─── RECORDS FOR THIS TASK ───

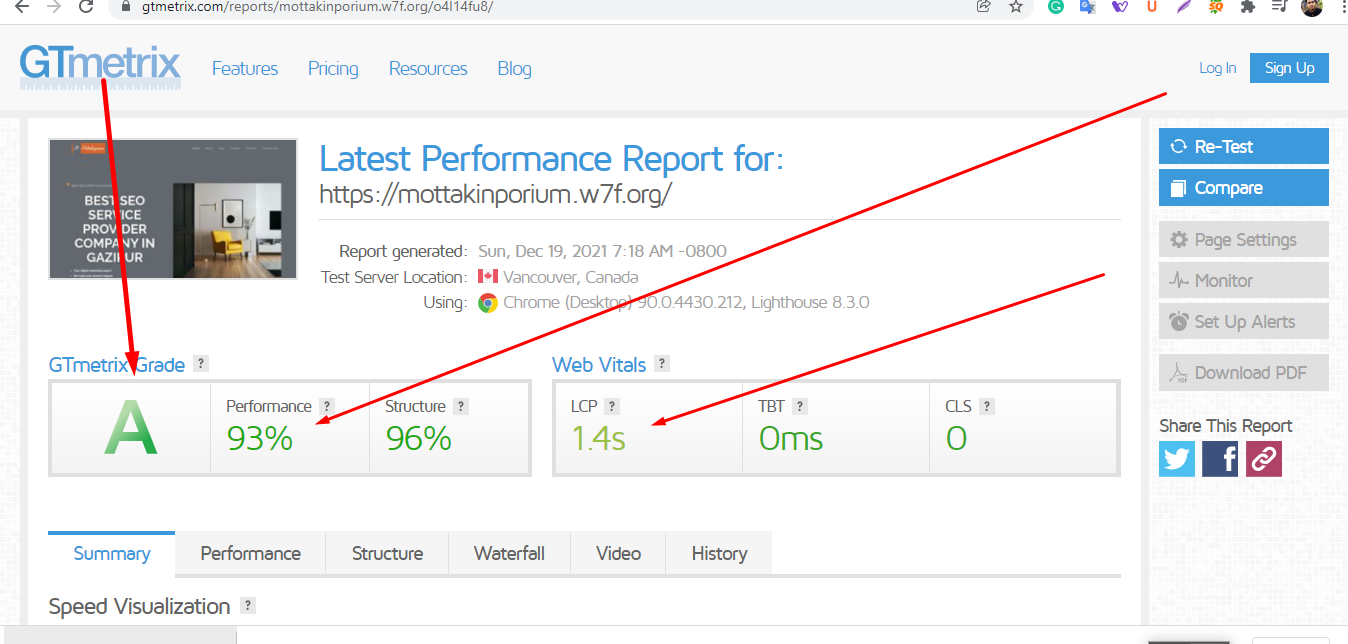
Task: Click the LCP question mark icon
Action: click(614, 406)
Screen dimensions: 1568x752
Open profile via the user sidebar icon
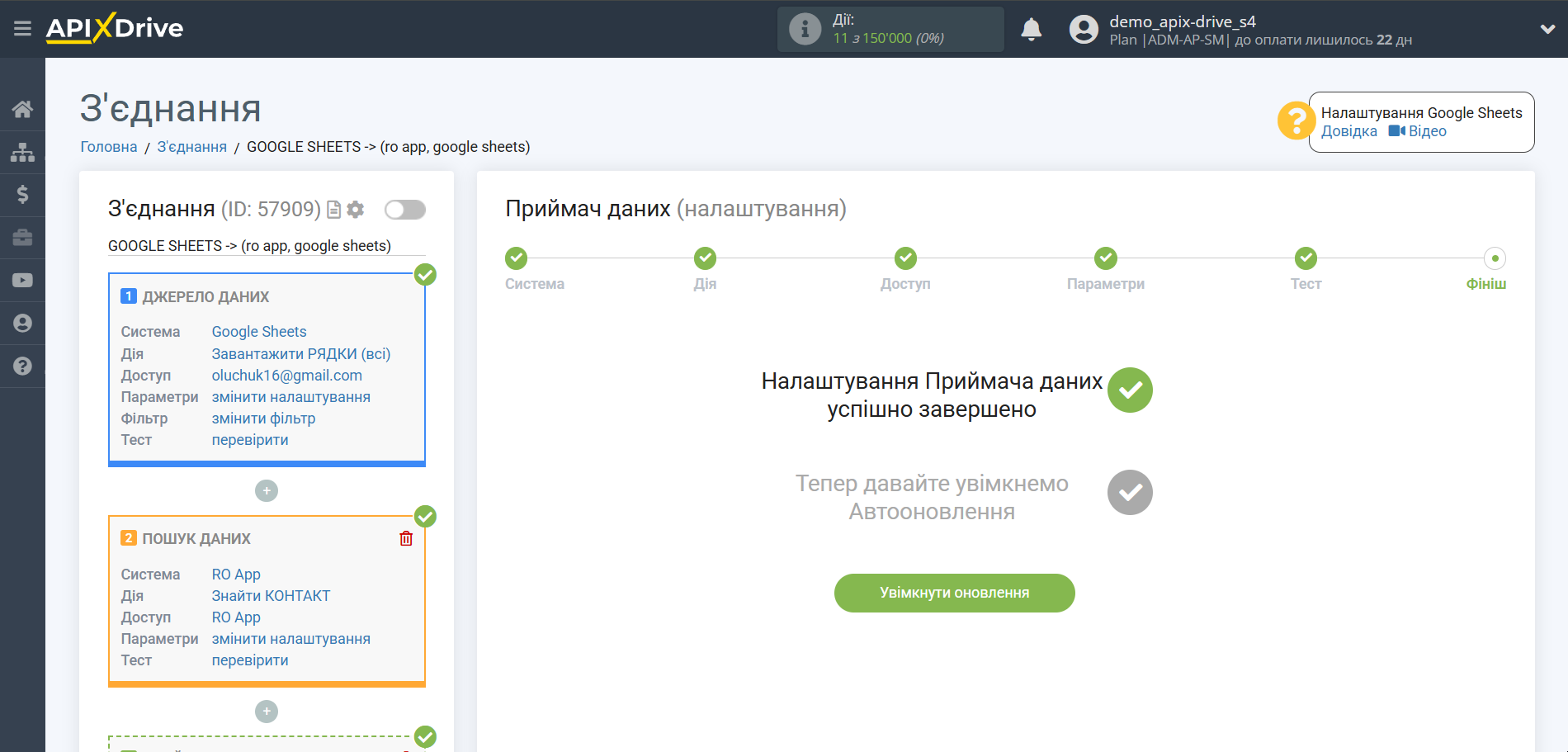pyautogui.click(x=22, y=323)
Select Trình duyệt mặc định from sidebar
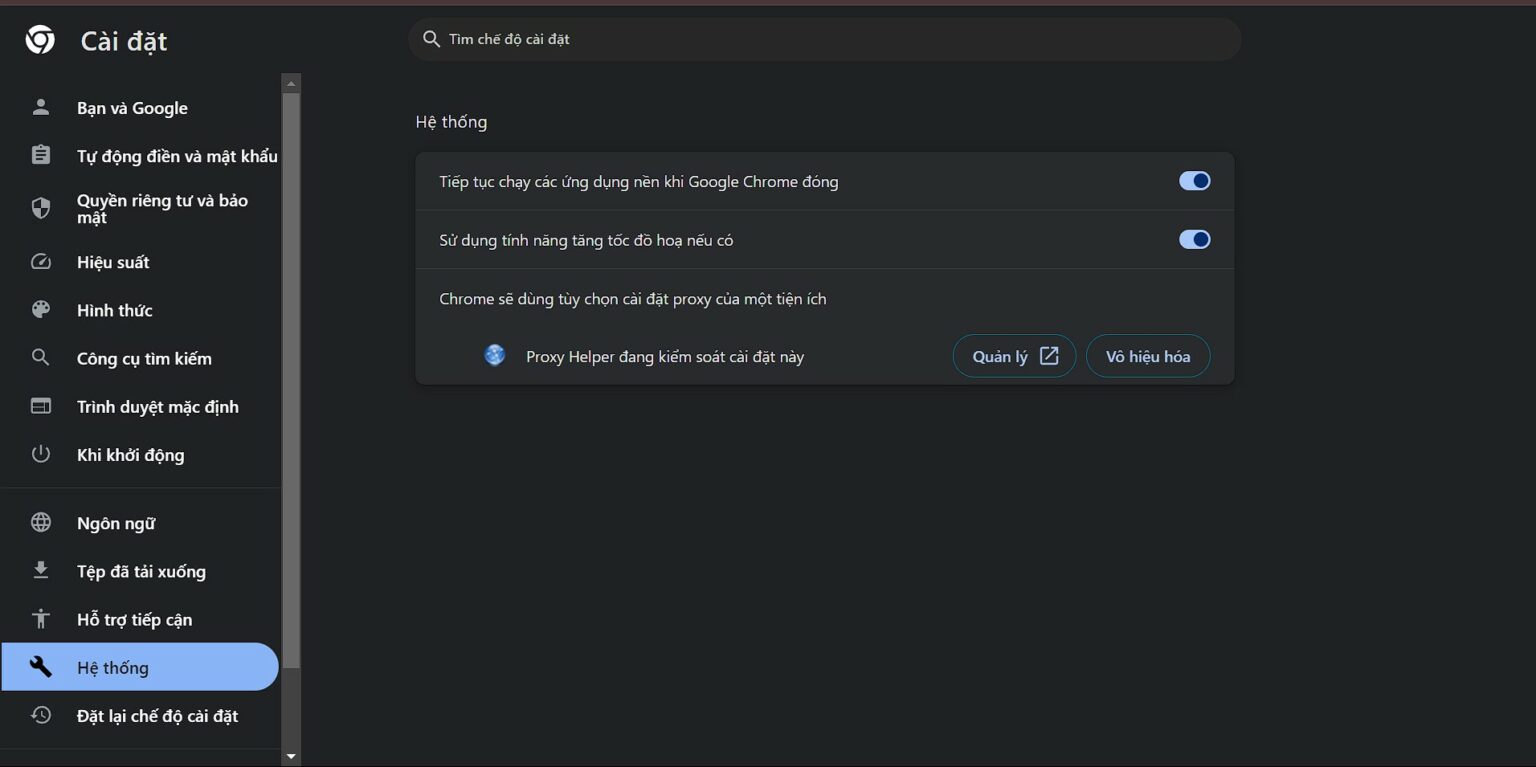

───

YOUR OBJECTIVE »
Convert the listing above into a Markdown table with two columns, Row and Line, giving each non-blank line its own row number. Omit the pictures from the table.

SOLUTION TO THIS EXERCISE »
| Row | Line |
|---|---|
| 1 | Task: Click the LCP question mark icon |
| 2 | Action: click(614, 406) |
| 3 | Screen dimensions: 1568x752 |
| 4 | Open profile via the user sidebar icon |
| 5 | pyautogui.click(x=22, y=323) |
| 6 | Select Trình duyệt mặc định from sidebar |